11 Haziran 2010 Cuma

Bunaltı

Babaanne evlerinde görmeye alışkın olduğum tavuklu saat 14:15’i gösteriyordu. Nitekim babaannemin evindeydim. Televizyonunda uydu teknolojisi olan ve sıkılan her insanın yaptığı gibi ben de kumanda ile 100. kanallara gelmiş, keyifle izleyecek bir şey arıyordum. Arada çıkan erotik temalı kanallarda durasım geliyor fakat yan odada annemin halam ile mantı açtığını hatırlayınca tırsıp kanalı değiştiriyordum. O sırada babaannemin 37 ekran televizyonunda “Düğün TV”ye rast geldim. Bildiğiniz halalı, enişteli, arkada plastik bardaktan şarap içen gençlerin olduğu bir düğün vardı yayında. Anlam veremedim, bu kanal nasıl para kazanırdı? Kanal sahibinin hayat olgularını Freud üzerinden bol felsefe ile yorumlamayı düşündüm, fırından alınmış bir takvimin duvarda asılı olduğu ve aynı zamanda maşingasında patates böreği pişen bir evde yapılması en saçma şey olacağı dank etti. Ondan da vazgeçtim.

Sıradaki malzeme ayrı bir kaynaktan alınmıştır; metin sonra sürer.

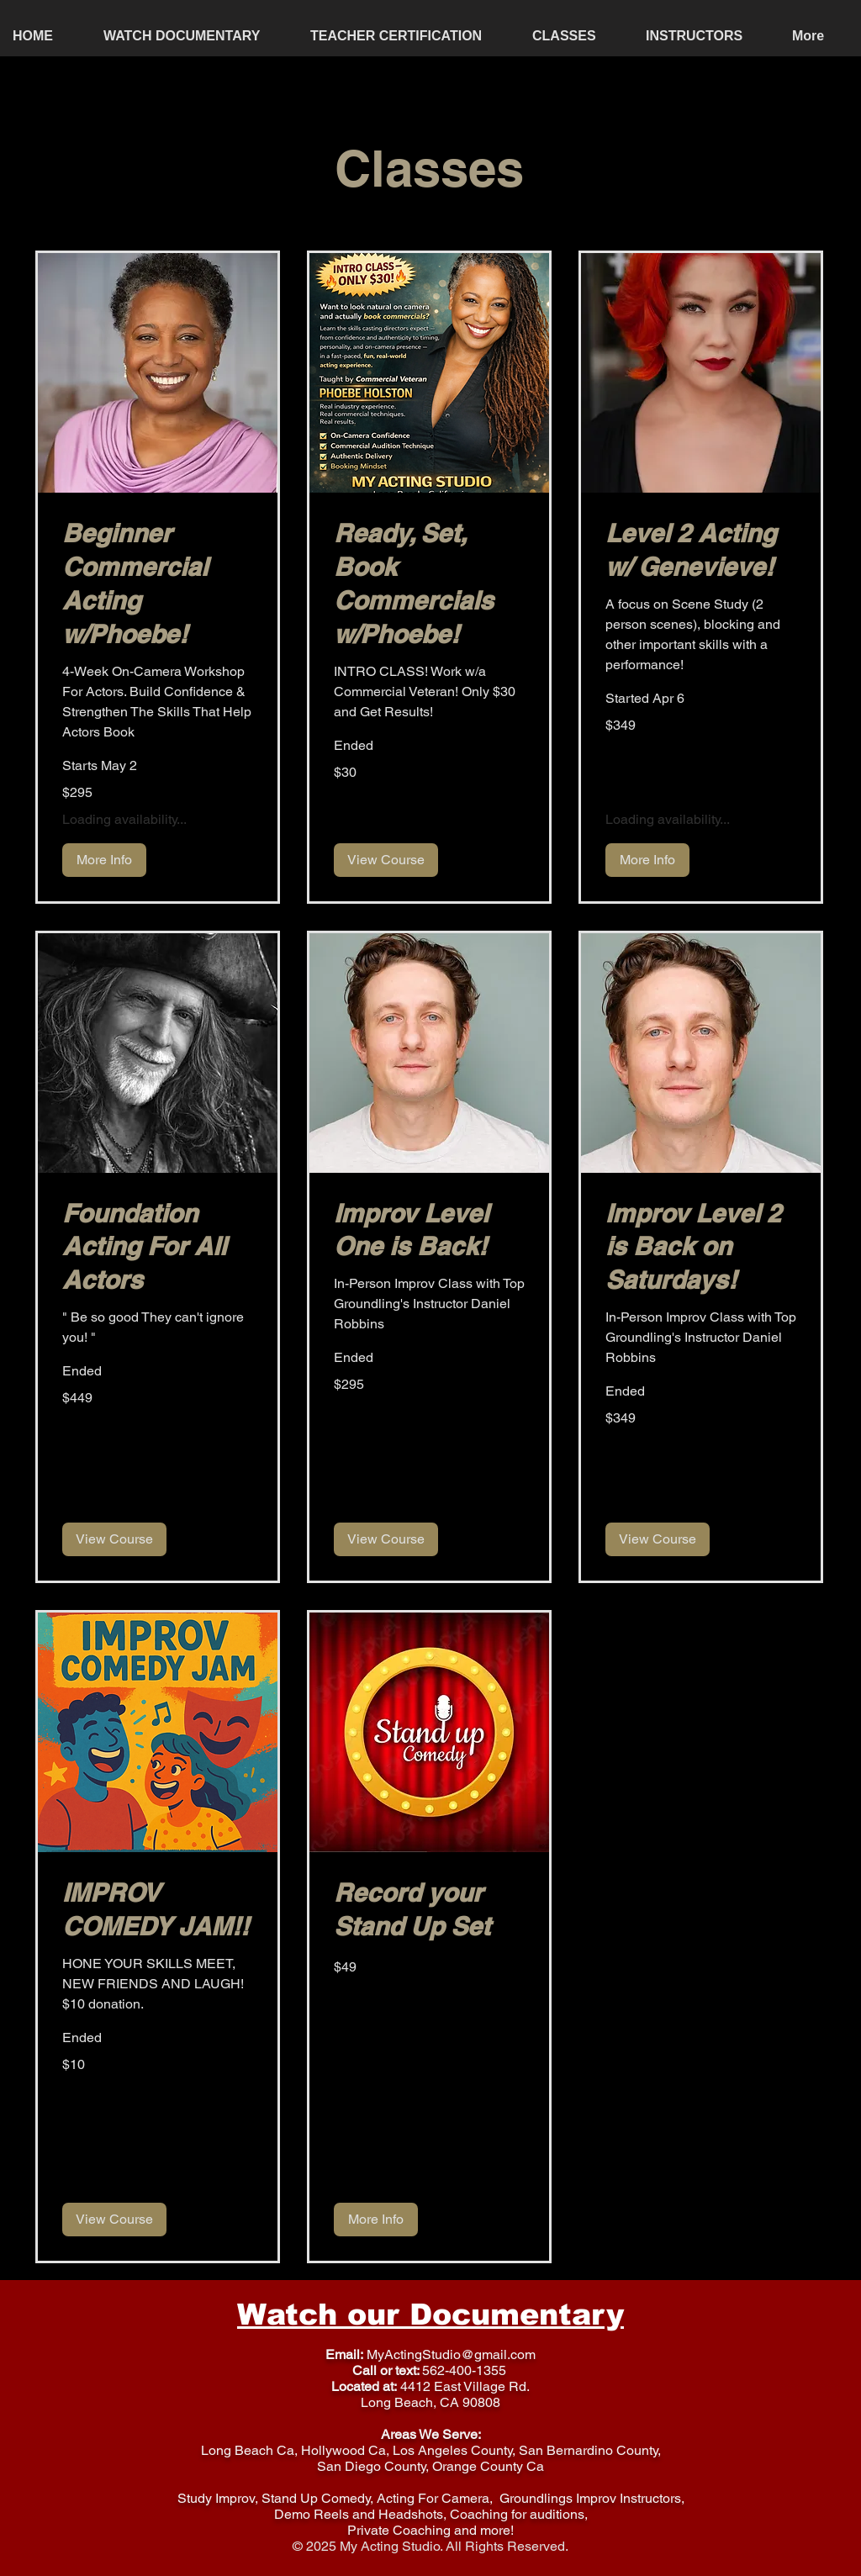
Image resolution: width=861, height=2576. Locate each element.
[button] (576, 36)
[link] (157, 584)
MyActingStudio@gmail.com (451, 2354)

Zaman geçmiyordu, bayramların bu evresinden nefret ediyordum. Dayatma ile sabahın köründe kaldırılan bayram namazından sonra erkekler 8 saatlik bir kış uykusuna yatardı. Bu sırada evin hanımları en güzel yemekleri pişirir, kahvaltıyı donatırdı. Öyle de oluyordu. Birden bir zangırdama sesi geldi, ev kapısı açılmak üzereydi. Zaten yarı uyur, yarı uyanır vaziyette olan gözlerimi kapatarak uyuyor taklidi yaptım. Fakat elimde olan kumandanın volüm tuşunda olan parmaklarımı görmüş olucak ki, uyumadığımı anladı. Yanıma sokulup “len” dedi. Karşımdaki yeğenimdi. Amaçsız “len”i ile gözlerimden süzülen uyku iyice darmadağın olmuştu. Yine de baktım ki gözlerim açılmıyordu, neden diye düşündüm, kısa bir düşünmeden sonra gözümdeki sarı sarı çapakları fark ettim. Elimle kenara iteleyip, avcuma döktüm. Cıvıktılar.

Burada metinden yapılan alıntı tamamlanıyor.